• Thursday, April 18, 2024
businessday logo

BusinessDay

Nigeria’s emigrant surge poses human capital risk – experts

Nigeria’s emigrant surge poses human capital risk – experts

The increasing exodus of Nigeria’s brightest talents overseas has seen remittances steal oil’s shine as the economy’s largest contributor to foreign exchange earnings. The emigration of human capital, however, is not without its demerits forcing a rethink whether Nigeria’s biggest export should, in fact, be its productive populace.

Nigeria received $22 billion in 2017 from its citizen in the Diaspora; the money received accounts for about 7 percent of its 2018 Gross Domestic Product, but experts remain concerned about the repercussions of the nation’s ‘sale’ of its more productive workforce. “This is not helping us from an economic view as we lose people with valuable skills,” Andrew Nevin, chief economist at PwC, noted on his twitter handle Tuesday last week.

In 2017, the number of Nigerians seeking greener pastures abroad stood at 1.3 million, representing a 190 percent upsurge from 448,500 in 1990, according to figures from the United Nations Department of Economic and Social Affairs (UN DESA).

According to Enase Okonedo, dean, Lagos Business School, retaining Nigeria’s best minds within the country to help pursue growth and prosperity is essential, considering the country is at a critical stage of economic development.

For the dean, the relative size and quality of human outflow is an important consideration in discussing the issue. “I think in the long run, regardless of how many remittances come to Nigeria, the nation would be at a disadvantage,” she said.

The economy has been improving, albeit slowly, since the 2016 recession, but Nigerians are leaving in pursuit of better livelihood. Youths are not very optimistic about prospects in the country and are lured by a developed nation with high capital and less labour hence in need of highly skilled foreign labour to support their economy. Mariam, 26, a self-employed fashion designer with a Master’s degree in Human Resource Management, is in an advanced stage of leaving for Canada. “Young people leave for education, better life and to experience a new culture,” she told BusinessDay.

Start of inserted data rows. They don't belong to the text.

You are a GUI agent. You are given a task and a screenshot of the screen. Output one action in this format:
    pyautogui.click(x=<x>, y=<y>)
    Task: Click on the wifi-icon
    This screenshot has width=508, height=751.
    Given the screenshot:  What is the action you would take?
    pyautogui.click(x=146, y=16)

Already, the brain drain is beginning to cause a headache for headhunters who have to find suitable replacements for young professionals leaving the shores of the country. “Immigration schemes are not open for everybody but are designed to select the best hands in Nigeria, and they are causing a shortage of human capital,” a consultant in a Lagos-based Human Resources Consultancy, told BusinessDay on condition of anonymity.

“I can recall a business owner telling me his biggest competitors for human capital are not fellow
Nigerian companies but Canadian firms,” the source said. Given the serious implications, Okonedo believes a better performing economy would improve the situation.

“In a way, it is tied to economic growth. If living conditions, job situation and infrastructure improve, people would come back home,” she said but added that it would take a soothsayer to tell how fast the situation can be reversed.

The United Nations noted in its 2013 International Migration policies document that some “developed countries have adopted points-based systems to select highly qualified migrants in occupations facing labour shortages,” thereby sieving the crème-de-la-crème of the originating countries.

The question remains: is the emigration situation a win-win for Nigerians home and abroad, given the huge support that remittance provides to the country? Boniface Chizea, MD/CEO, BIC
Consultancy Services, explained that Nigerians leaving for first world countries is not the best situation for the country, however, it would benefit Nigeria to make more productive use of the remittance.